▶ The problem:
Repeat all entries word for word; skip images.

Screenshot grounding data:

---+---

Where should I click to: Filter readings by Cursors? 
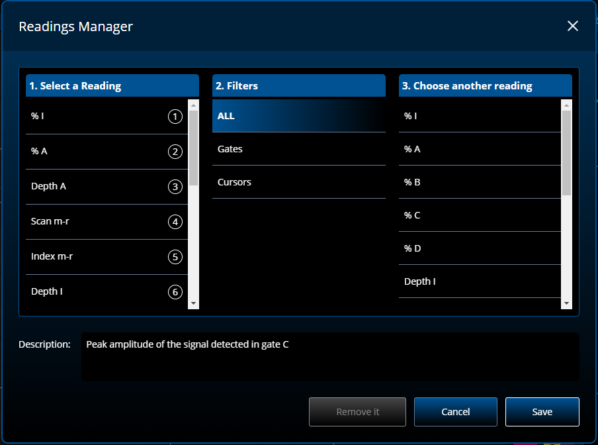click(x=298, y=182)
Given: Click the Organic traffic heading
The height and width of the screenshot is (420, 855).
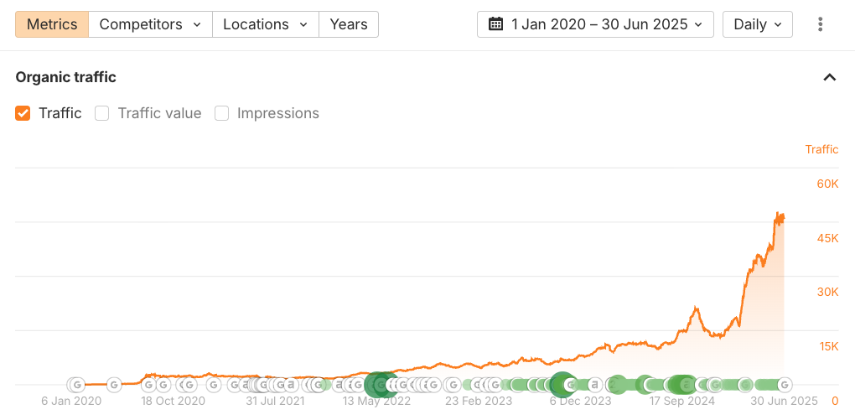Looking at the screenshot, I should [x=65, y=77].
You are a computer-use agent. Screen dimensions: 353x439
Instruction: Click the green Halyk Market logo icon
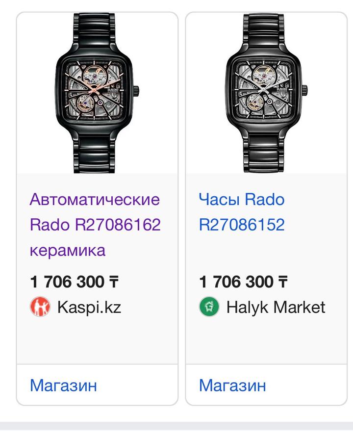[209, 307]
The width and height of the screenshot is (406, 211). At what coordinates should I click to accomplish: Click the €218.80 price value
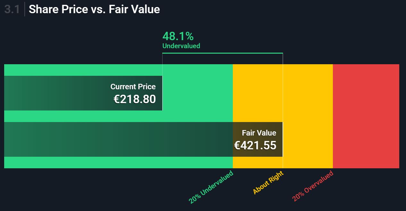135,99
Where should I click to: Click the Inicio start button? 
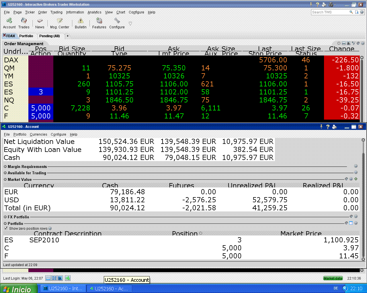(x=19, y=289)
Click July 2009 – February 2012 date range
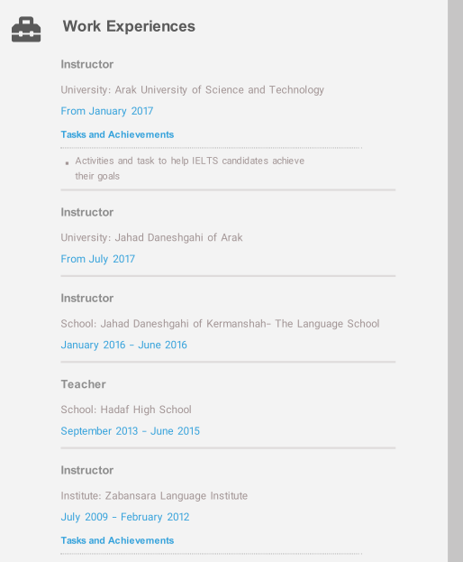 coord(125,517)
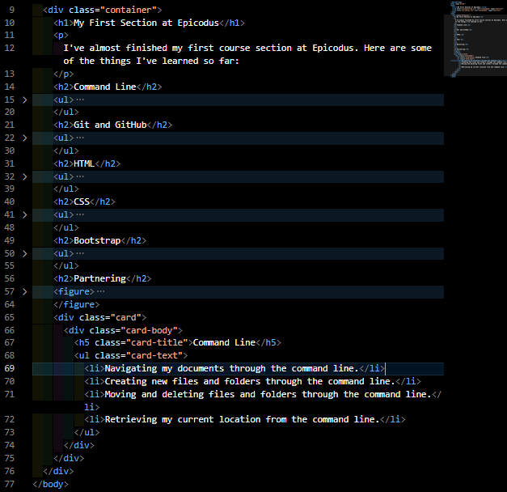Unfold the figure element on line 57
The width and height of the screenshot is (507, 492).
coord(24,291)
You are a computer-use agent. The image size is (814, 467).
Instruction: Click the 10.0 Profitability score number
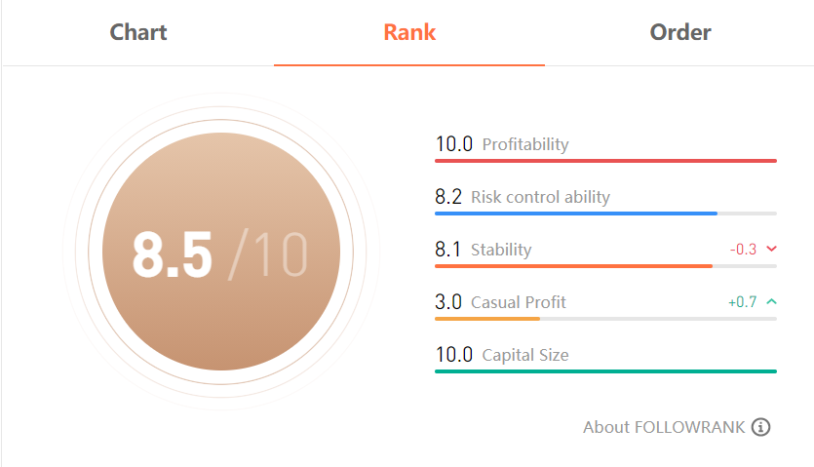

---+---

▶ Task answer:
Where should I click to: Filter readings by Cursors? 
click(x=298, y=182)
Given: Click the Organic traffic heading
The height and width of the screenshot is (420, 855).
Looking at the screenshot, I should [x=65, y=77].
You are a computer-use agent. Screen dimensions: 353x439
Instruction: Click the green Halyk Market logo icon
[209, 307]
The width and height of the screenshot is (406, 211). At what coordinates should I click to accomplish: Click the €218.80 price value
135,99
Where should I click to: Click the Inicio start button? 
(x=19, y=289)
Click July 2009 – February 2012 date range
 coord(125,517)
Unfold the figure element on line 57
The width and height of the screenshot is (507, 492).
coord(24,291)
You are a computer-use agent. The image size is (814, 467).
Instruction: Click the 10.0 Profitability score number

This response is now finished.